Note: You can also monitor the job status in Microsoft Foundry by selecting Fine-tuning in the left sidebar.

  1. Once the job status changes to succeeded, run the following code to get the final results:

    response = client.fine_tuning.jobs.retrieve(job_id)
    
    print(response.model_dump_json(indent=2))
    fine_tuned_model = response.fine_tuned_model
    

Deploy fine-tuned model

Now that you have a fine-tuned model, you can deploy it as a customized model and use it like any other deployed model in either the Chat playground of Microsoft Foundry, or via the chat completion API.

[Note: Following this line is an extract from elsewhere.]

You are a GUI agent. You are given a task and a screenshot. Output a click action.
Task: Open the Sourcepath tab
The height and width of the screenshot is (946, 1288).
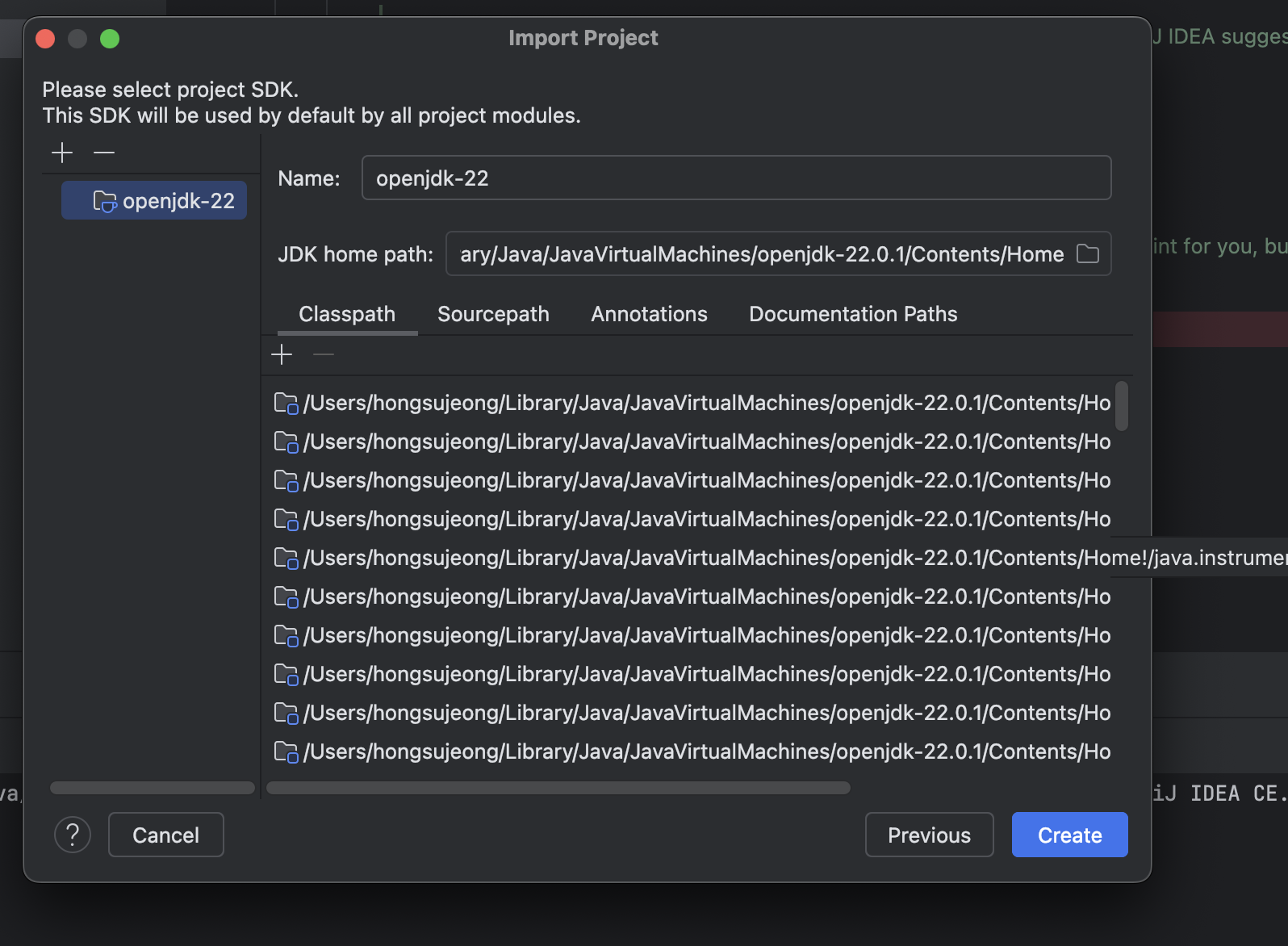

  1. In a new cell, run the following code to deploy your fine-tuned model:

    import json
    import requests
    
    token = os.getenv("MANAGEMENT_TOKEN")
    subscription = "<YOUR_SUBSCRIPTION_ID>"
    resource_group = "<YOUR_RESOURCE_GROUP_NAME>"
    resource_name = "<YOUR_AZURE_AI_SERVICES_RESOURCE_NAME>"  # The Azure AI Services resource name from your AI Foundry project settings
    model_deployment_name = "gpt-4.1-ft"
    
    deploy_params = {'api-version': "2023-05-01"}
    deploy_headers = {'Authorization': 'Bearer {}'.format(token), 'Content-Type': 'application/json'}
    
    deploy_data = {
        "sku": {"name": "standard", "capacity": 1},
        "properties": {
            "model": {
                "format": "OpenAI",
                "name": fine_tuned_model
            }
        }
    }
    deploy_data = json.dumps(deploy_data)
    
    request_url = f'https://management.azure.com/subscriptions/{subscription}/resourceGroups/{resource_group}/providers/Microsoft.CognitiveServices/accounts/{resource_name}/deployments/{model_deployment_name}'
    
    print('Creating a new deployment...')
    
    r = requests.put(request_url, params=deploy_params, headers=deploy_headers, data=deploy_data)
    
    print(r)
    print(r.reason)
    print(r.json())
    
  2. In a new cell, run the following code to use your customized model in a chat completion call:

    import os
    from openai import AzureOpenAI
    
    client = AzureOpenAI(
      azure_endpoint = os.getenv("AZURE_OPENAI_ENDPOINT"),
      azure_ad_token = os.getenv("COGNITIVE_SERVICES_TOKEN"),
      api_version = "2024-02-01"
    )
    
    response = client.chat.completions.create(
        model = "gpt-4.1-ft", # model = "Custom deployment name you chose for your fine-tuning model"
        messages = [
            {"role": "system", "content": "You are a helpful assistant."},
            {"role": "user", "content": "Does Microsoft Foundry support customer managed keys?"},
            {"role": "assistant", "content": "Yes, customer managed keys are supported by Microsoft Foundry."},
            {"role": "user", "content": "Do other Azure AI services support this too?"}
        ]
    )
    
    print(response.choices[0].message.content)
    

Clean up

When you’re done, remember to delete the deployment or the entire Microsoft Foundry project in Microsoft Foundry at https://ai.azure.com.

In Azure Databricks portal, on the Compute page, select your cluster and select ■ Terminate to shut it down.

If you’ve finished exploring Azure Databricks, you can delete the resources you’ve created to avoid unnecessary Azure costs and free up capacity in your subscription.